The Kaplan–Meier curves and the receiver operator characteristic curves for the prediction models using our improved gene sets. On the basis of our improved gene sets, prediction models were constructed from our combined discovery cohort data using a Cox proportional hazard model. Prognostic index assigned to each subject was calculated by applying the improvement related genes to each of the prediction models.

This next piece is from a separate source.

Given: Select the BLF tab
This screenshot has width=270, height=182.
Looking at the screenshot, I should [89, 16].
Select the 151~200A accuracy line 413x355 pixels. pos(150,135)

Based on this prognostic index, optimal cutoff values indicated by a minimum log‐rank trend test P‐value were determined by comparing the difference between high‐ (red) and low‐risk (black) groups in the combined discovery cohort for cumulative overall survival (OS) (A) and disease‐free survival (DFS) (B). OS: optimal cutoff = 7.14, minimum P < 1.11 × 10−16, DFS: optimal cutoff = 9.60, minimum P = 7.99 × 10−15. The AUC achieved in OS was 0.92 (95% CI = 0.86–0.99) (C) and the AUC for DFS was 0.72 (95% CI = 0.60–0.84) (D). The receiver operator characteristic curve achieved a maximum sensitivity of 0.79 and specificity of 0.91 in OS (C), and a maximum sensitivity of 0.79 and specificity of 0.62 in DFS (D).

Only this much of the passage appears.